Et la dernière chose que l’on voit dans ce texte, dans le dernier verset, c’est que Dieu reproche aux notables d’Israël d’abuser de leur position parmi le peuple. Dans ce dernier verset, Dieu prononce une sentence à l’encontre des notables. Dieu va mettre un terme à leurs banquets détestables. Par quel moyen ? Par un châtiment que Dieu va faire subir aux Israélites comme le juste jugement de leurs fautes (un châtiment mérité, qui a été annoncé comme un avertissement déjà depuis des siècles !). Ce châtiment, c’est la déportation. Mais avez-vous remarqué l’ironie que Dieu emploie contre les notables du peuple ? Ils seront placés en tête du cortège ! Évidemment, puisque ce sont des gens importants ! Ils ont passé tellement de temps à s’occuper d’eux-mêmes que Dieu aussi va les mettre à l’honneur ; mais peut-être pas de façon très agréable.

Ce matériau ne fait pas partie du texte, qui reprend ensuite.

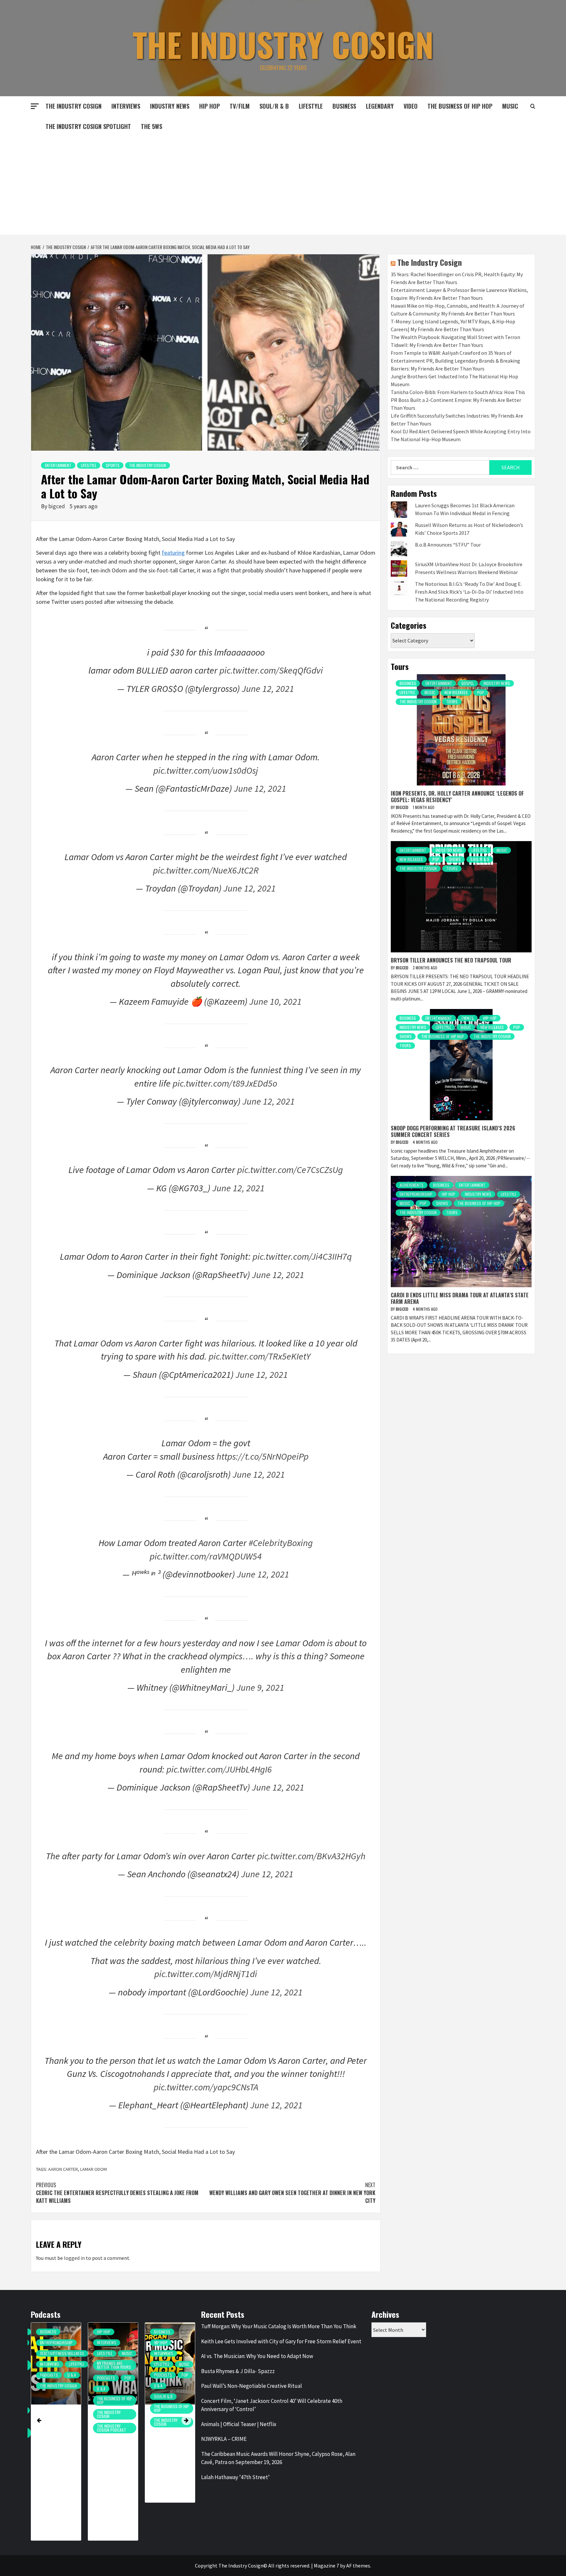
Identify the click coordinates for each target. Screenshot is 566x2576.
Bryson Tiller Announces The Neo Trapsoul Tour (451, 960)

Pourquoi cette ironie ? Pour attirer l’attention sur le fait que les notables d’Israël étaient trop attachés à leur position privilégiée parmi le peuple. Si seulement ces gens d’influence s’étaient faits les serviteurs d’autrui plutôt que de passer une partie de leur temps à se regarder dans le miroir et l’autre partie du temps à regarder les autres de haut !
On raconte l’histoire d’un homme, un civil pendant la guerre d’indépendance des États-Unis, qui est passé un jour à cheval devant un groupe de soldats qui essayaient tant bien que mal de réparer une barricade. Le chef des hommes leur criait toutes les instructions nécessaires, mais ne faisait rien pour les aider. L’homme en civil s’arrête, et demande au chef pourquoi il n’aide pas ses hommes. Le chef lui répond très dignement : « Monsieur, voyons, je suis un caporal ! ». Alors l’étranger lui présente ses excuses, descend de cheval, et s’attèle à la tâche pour aider les soldats. Une fois la barricade réparée, l’homme dit au caporal : « Si jamais vous avez encore besoin d’aide, faite-le savoir à votre état-major et je reviendrai vous donner un coup de main ». Il ne s’agissait de nul autre que de Georges Washington himself.
Dans le texte, les notables ressemblent au caporal alors qu’ils auraient dû ressembler à Georges Washington. Dieu leur reproche de se complaire dans leur position, alors qu’ils auraient dû « descendre de leurs grands chevaux » et s’atteler à la tâche ! Ce que nous devons retenir de ce troisième reproche adressé aux personnalités d’Israël, c’est que pour Dieu, assumer une position de responsabilité, à quelque échelle que ce soit, c’est prendre le chemin du service.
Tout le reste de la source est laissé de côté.